Un certain jour, le directoire se rend à Notre-Dame « en grande procession pour remercier Dieu de la mort de Louis XVI ; » ce qui, par parenthèse, est une des facéties les moins logiques que l’histoire moderne ait ensevelies dans ses pages. « Il y avait, dit Swinburne, beaucoup de trompettes et de troupes, et très peu de curiosité.
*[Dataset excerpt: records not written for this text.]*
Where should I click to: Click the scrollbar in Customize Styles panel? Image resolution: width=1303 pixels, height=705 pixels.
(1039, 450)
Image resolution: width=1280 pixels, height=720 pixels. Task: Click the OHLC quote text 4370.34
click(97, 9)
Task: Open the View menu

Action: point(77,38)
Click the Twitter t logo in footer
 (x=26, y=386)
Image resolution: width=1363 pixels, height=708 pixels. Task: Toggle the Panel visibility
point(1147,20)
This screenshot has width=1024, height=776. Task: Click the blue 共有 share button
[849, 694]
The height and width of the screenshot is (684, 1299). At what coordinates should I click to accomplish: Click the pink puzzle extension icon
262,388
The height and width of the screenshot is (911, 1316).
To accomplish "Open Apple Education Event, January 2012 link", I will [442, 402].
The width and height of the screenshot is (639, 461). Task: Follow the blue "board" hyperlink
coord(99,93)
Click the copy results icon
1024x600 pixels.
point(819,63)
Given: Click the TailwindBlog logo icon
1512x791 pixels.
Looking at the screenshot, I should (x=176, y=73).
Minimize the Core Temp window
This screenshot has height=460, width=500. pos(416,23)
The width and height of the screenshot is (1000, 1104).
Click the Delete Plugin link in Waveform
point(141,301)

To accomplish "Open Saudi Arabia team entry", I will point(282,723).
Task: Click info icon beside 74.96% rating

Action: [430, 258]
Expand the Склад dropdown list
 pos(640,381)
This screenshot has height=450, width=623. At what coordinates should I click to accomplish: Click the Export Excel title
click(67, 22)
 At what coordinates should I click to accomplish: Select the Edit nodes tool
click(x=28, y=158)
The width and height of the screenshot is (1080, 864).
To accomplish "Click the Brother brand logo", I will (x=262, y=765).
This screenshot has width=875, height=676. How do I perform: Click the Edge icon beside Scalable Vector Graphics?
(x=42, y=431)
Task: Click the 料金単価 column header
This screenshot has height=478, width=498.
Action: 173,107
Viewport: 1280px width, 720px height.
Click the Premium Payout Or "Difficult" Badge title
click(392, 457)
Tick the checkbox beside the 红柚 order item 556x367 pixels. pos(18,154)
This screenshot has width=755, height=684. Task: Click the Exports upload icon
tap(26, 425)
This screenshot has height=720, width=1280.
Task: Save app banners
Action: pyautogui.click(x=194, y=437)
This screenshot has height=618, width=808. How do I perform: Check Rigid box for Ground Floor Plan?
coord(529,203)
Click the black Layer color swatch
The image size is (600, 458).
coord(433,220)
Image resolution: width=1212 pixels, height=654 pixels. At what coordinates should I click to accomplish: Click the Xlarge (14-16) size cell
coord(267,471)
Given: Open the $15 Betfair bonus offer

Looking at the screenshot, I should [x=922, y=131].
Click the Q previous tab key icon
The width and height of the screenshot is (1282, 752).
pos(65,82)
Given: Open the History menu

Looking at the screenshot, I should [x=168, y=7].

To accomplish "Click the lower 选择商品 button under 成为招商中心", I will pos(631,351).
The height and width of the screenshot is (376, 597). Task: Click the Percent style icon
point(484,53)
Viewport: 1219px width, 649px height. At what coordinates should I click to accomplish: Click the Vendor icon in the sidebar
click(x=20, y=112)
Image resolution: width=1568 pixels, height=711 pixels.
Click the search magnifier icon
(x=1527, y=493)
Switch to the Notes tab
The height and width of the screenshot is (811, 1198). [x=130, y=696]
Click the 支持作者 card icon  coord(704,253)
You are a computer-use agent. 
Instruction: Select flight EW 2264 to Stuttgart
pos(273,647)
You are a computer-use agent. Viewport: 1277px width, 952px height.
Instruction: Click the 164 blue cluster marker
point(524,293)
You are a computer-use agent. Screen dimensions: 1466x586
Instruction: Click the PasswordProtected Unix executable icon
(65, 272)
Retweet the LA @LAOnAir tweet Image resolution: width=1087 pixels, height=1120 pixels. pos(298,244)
Le peuple regardait, sans s’émouvoir aucunement, passer les voitures fort simples qui renfermaient son gouvernement en costume espagnol. » La procession castillane et romaine une fois installée sous les arceaux de la cathédrale royale et gothique, « tout à coup Rewbell se trouva couvert de poussière et de débris, que des malintentionnés, logés dans je ne sais quels recoins des voûtes, firent tomber sur la tête du directoire exécutif. »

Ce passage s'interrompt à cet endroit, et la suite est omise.